**** Material to process ****
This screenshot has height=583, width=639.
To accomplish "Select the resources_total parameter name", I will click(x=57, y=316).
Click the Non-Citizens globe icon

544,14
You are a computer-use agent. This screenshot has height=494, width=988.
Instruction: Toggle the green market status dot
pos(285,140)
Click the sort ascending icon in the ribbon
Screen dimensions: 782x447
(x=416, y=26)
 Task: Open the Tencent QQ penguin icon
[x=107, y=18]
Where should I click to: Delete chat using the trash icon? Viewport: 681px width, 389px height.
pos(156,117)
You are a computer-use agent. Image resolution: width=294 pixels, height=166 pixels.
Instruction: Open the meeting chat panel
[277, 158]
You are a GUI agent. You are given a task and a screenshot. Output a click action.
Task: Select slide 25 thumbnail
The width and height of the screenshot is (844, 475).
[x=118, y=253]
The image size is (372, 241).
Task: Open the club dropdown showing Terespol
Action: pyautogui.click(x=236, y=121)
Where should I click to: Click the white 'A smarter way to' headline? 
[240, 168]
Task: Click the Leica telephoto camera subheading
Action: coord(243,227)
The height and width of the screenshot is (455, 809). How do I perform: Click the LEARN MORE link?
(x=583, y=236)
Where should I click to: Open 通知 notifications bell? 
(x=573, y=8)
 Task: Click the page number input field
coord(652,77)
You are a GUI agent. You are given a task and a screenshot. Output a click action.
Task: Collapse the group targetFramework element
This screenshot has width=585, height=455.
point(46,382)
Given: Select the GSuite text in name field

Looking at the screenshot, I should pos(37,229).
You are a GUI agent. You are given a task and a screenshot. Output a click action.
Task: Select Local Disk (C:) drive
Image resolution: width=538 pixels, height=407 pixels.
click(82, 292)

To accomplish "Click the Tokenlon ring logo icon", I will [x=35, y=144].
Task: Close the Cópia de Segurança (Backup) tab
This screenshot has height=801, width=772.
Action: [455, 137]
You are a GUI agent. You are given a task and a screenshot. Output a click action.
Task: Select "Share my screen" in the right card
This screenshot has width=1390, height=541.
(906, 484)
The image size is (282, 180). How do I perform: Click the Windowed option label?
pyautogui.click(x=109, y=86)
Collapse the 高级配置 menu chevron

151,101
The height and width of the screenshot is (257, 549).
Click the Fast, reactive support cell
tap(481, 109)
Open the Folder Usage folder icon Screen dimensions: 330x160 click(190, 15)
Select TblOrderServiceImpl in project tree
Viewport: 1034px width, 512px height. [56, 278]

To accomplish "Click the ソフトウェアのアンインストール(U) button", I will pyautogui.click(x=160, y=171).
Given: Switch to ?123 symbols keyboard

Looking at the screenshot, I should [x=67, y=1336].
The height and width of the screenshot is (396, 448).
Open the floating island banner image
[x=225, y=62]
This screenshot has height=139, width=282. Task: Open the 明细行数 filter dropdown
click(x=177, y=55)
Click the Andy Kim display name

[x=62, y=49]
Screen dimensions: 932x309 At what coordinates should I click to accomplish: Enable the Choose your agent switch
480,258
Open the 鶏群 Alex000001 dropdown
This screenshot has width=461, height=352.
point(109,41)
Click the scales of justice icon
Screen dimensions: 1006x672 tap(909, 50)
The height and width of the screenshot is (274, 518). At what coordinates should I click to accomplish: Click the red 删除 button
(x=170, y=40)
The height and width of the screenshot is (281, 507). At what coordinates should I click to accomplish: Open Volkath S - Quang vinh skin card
****
## [Instructions for the task]
Reproduce the listing in full, exactly, so that no line is missing.

## [Your response]
This screenshot has height=583, width=639.
To accomplish "Select the resources_total parameter name", I will click(x=57, y=316).
Click the Non-Citizens globe icon

544,14
You are a computer-use agent. This screenshot has height=494, width=988.
Instruction: Toggle the green market status dot
pos(285,140)
Click the sort ascending icon in the ribbon
Screen dimensions: 782x447
(x=416, y=26)
 Task: Open the Tencent QQ penguin icon
[x=107, y=18]
Where should I click to: Delete chat using the trash icon? Viewport: 681px width, 389px height.
pos(156,117)
You are a computer-use agent. Image resolution: width=294 pixels, height=166 pixels.
Instruction: Open the meeting chat panel
[277, 158]
You are a GUI agent. You are given a task and a screenshot. Output a click action.
Task: Select slide 25 thumbnail
The width and height of the screenshot is (844, 475).
[x=118, y=253]
The image size is (372, 241).
Task: Open the club dropdown showing Terespol
Action: pyautogui.click(x=236, y=121)
Where should I click to: Click the white 'A smarter way to' headline? 
[240, 168]
Task: Click the Leica telephoto camera subheading
Action: coord(243,227)
The height and width of the screenshot is (455, 809). How do I perform: Click the LEARN MORE link?
(x=583, y=236)
Where should I click to: Open 通知 notifications bell? 
(x=573, y=8)
 Task: Click the page number input field
coord(652,77)
You are a GUI agent. You are given a task and a screenshot. Output a click action.
Task: Collapse the group targetFramework element
This screenshot has width=585, height=455.
point(46,382)
Given: Select the GSuite text in name field

Looking at the screenshot, I should pos(37,229).
You are a GUI agent. You are given a task and a screenshot. Output a click action.
Task: Select Local Disk (C:) drive
Image resolution: width=538 pixels, height=407 pixels.
click(82, 292)

To accomplish "Click the Tokenlon ring logo icon", I will [x=35, y=144].
Task: Close the Cópia de Segurança (Backup) tab
This screenshot has height=801, width=772.
Action: [455, 137]
You are a GUI agent. You are given a task and a screenshot. Output a click action.
Task: Select "Share my screen" in the right card
This screenshot has width=1390, height=541.
(906, 484)
The image size is (282, 180). How do I perform: Click the Windowed option label?
pyautogui.click(x=109, y=86)
Collapse the 高级配置 menu chevron

151,101
The height and width of the screenshot is (257, 549).
Click the Fast, reactive support cell
tap(481, 109)
Open the Folder Usage folder icon Screen dimensions: 330x160 click(190, 15)
Select TblOrderServiceImpl in project tree
Viewport: 1034px width, 512px height. [56, 278]

To accomplish "Click the ソフトウェアのアンインストール(U) button", I will pyautogui.click(x=160, y=171).
Given: Switch to ?123 symbols keyboard

Looking at the screenshot, I should [x=67, y=1336].
The height and width of the screenshot is (396, 448).
Open the floating island banner image
[x=225, y=62]
This screenshot has height=139, width=282. Task: Open the 明细行数 filter dropdown
click(x=177, y=55)
Click the Andy Kim display name

[x=62, y=49]
Screen dimensions: 932x309 At what coordinates should I click to accomplish: Enable the Choose your agent switch
480,258
Open the 鶏群 Alex000001 dropdown
This screenshot has width=461, height=352.
point(109,41)
Click the scales of justice icon
Screen dimensions: 1006x672 tap(909, 50)
The height and width of the screenshot is (274, 518). At what coordinates should I click to accomplish: Click the red 删除 button
(x=170, y=40)
The height and width of the screenshot is (281, 507). At what coordinates should I click to accomplish: Open Volkath S - Quang vinh skin card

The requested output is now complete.